I am a 3rd year graduate student in the MIT/Woods Hole Oceanographic Institution (WHOI) joint program in biological oceanography. I work in Peter Tyack's laboratory studying marine mammal acoustics and foraging ecology. I have a page on the WHOI website if you want to know a bit more (and even see a picture).
I am an almost-complete novice, although I am not dangerous with a hammer, soldering iron, or any power tool one might use on wood (my dad's business is a woodworking shop). I have built a hydrophone (underwater microphone) and volunteered in Paul McGuinness' marine science class at Cambridge Rindge and Latin School, which included helping the students build tethered ROVs for class projects.
In my field, almost everyone uses complicated electronic devices (commercial or custom-made tags and recording/detection devices, mostly), but it's rare to find a biologist who knows enough about how they are designed and made even to have an intelligent conversation with the engineers who make them. I think that if more of us were somewhat competent in acoustics and design/fabrication, we would be able to come up with much more useful, innovative, and probably cheaper tools to study the animals - especially since there aren't enough of us to encourage many companies to make products specially for us. I am trying to take advantage of MIT's resources to get the knowledge and experience I need to help design and engineer my own tools, which will hopefully one day include an acoustic- and position-recording tag for harbor porpoises. This class seems like not only a fabulous introduction to digital design and fabrication, but also a chance to meet the FAB group group and the rest of the class, dream up and build some wild things (porpoise related or not), and learn to think about my own design/engineering problems in a new creative way.

= = = = =

*PROBLEMS TO SOLVE*:
1) According to the introduction, what did the students in Paul McGuinness' marine science class build for their class projects?
2) Extract word for word the part of the introduction that begins at the words "I am an almost-complete" and stops after "for class projects.".

*INFORMATION PROVIDED*:
= = = = =

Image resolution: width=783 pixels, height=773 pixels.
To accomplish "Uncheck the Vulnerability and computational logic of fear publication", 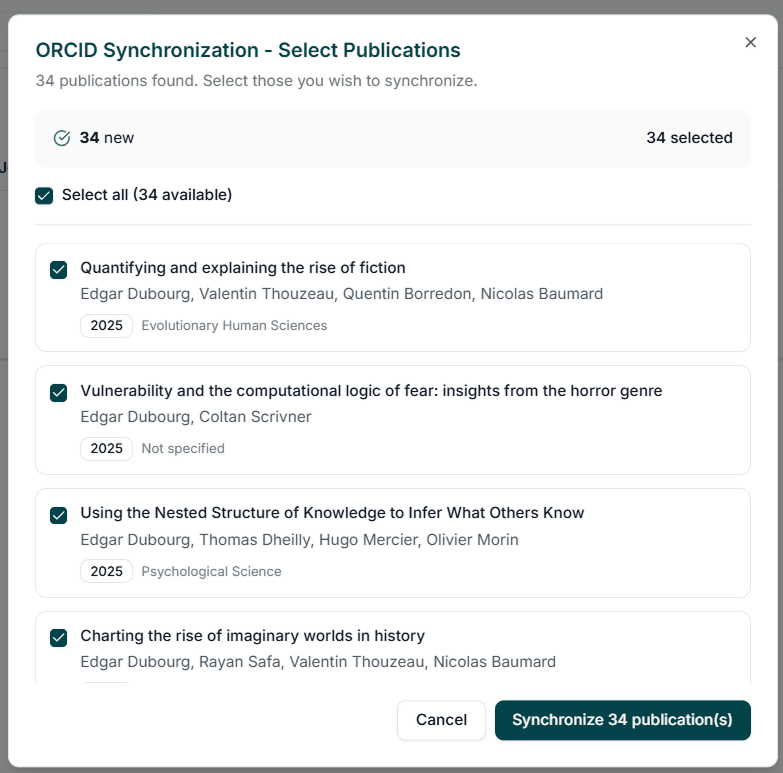I will tap(59, 392).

= = = = =

*ANSWER SET*:
1) Tethered ROVs.

2)
I am an almost-complete novice, although I am not dangerous with a hammer, soldering iron, or any power tool one might use on wood (my dad's business is a woodworking shop). I have built a hydrophone (underwater microphone) and volunteered in Paul McGuinness' marine science class at Cambridge Rindge and Latin School, which included helping the students build tethered ROVs for class projects.